Juanita’s Role in Advancing the Stages of Our Tribe’s Maturity
My relationship dynamics with Juanita’s Tribe occurred a couple of decades before I actually read Tribal Leadership: Leveraging Natural Groups to Build a Thriving Organization, nevertheless the situation then was reflective of the necessary evolution of the YKHC Tribe and its members from Apathetic Victim (“My Life Sucks”) to Innocent Wonderment (“We’re Great and So are They”). I watched the evolution over an eight-year period. The YKHC Tribe passed through the days of the Lone Warrior, when, “I’m Great; You’re Not” divided the internal Tribes of Native and non-Native employees. Later we all came together to move through a “We’re Great, You’re Not” relationship with the Federal Government. Eventually, we all “Tribed”.
In all the transitions from 
Stage to Stage and in the transformation of the YKHC Tribe overall, the participation of Juanita and her endorsement of the processes used were vital and instrumental to YKHC becoming the kind of health care service delivery system the member Tribes wanted to see, for the reasons they wanted to see that outcome. Actually, YKHC became the kind of tribal organization that every other tribal organization in the country wanted to become.

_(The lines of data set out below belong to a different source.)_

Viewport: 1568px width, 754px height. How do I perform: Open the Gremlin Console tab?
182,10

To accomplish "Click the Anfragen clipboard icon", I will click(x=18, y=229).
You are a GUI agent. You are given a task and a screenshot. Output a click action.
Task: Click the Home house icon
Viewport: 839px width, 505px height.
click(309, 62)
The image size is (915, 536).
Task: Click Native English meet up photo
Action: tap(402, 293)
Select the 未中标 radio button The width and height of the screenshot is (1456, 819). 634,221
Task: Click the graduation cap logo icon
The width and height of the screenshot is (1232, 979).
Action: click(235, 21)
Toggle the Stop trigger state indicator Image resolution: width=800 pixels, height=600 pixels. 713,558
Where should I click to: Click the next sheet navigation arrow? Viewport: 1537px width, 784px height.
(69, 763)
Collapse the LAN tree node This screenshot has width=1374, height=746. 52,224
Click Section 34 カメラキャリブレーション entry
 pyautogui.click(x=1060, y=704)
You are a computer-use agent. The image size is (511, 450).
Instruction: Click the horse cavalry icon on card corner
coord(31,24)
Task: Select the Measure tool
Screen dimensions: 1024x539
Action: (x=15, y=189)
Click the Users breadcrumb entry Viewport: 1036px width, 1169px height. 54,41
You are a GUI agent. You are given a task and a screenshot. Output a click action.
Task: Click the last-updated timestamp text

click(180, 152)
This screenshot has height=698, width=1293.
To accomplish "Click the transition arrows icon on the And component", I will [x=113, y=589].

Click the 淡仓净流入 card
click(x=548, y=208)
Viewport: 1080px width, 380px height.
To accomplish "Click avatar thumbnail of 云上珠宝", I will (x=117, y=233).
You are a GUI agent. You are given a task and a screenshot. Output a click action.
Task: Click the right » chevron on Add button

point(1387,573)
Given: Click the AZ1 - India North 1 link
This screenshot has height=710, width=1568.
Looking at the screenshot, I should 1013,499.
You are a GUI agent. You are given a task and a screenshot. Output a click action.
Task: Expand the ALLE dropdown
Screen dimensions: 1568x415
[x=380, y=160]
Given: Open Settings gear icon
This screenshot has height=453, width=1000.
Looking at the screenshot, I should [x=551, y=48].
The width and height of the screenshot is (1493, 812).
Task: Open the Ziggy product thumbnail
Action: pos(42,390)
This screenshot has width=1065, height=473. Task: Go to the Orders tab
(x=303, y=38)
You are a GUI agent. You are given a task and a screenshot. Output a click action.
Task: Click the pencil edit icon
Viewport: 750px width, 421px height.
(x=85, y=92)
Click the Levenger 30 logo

Because of its ability to successfully transform as a Tribe of Tribes, YKHC was subsequently a leader in creating the Alaska Native Tribal Health Consortium (ANTHC). ANTHC represented an historical aggregation of more than fifty Tribal organizations in Alaska. These Tribes, together, transcended cultural and political differences to directly provide health care service to its members in Alaska in lieu of the US Federal Government. This stage transition moved the Tribes of Alaska through “We’re Great, They are Not” to “We’re Great and So are They.”
This experience of seeing Tribes come together in organizations to create one Statewide Tribe of health care providers and health care recipients, working as partners with the Federal Government, caused me to know that what George wants to accomplish is doable. The question becomes only, “How does he do it?”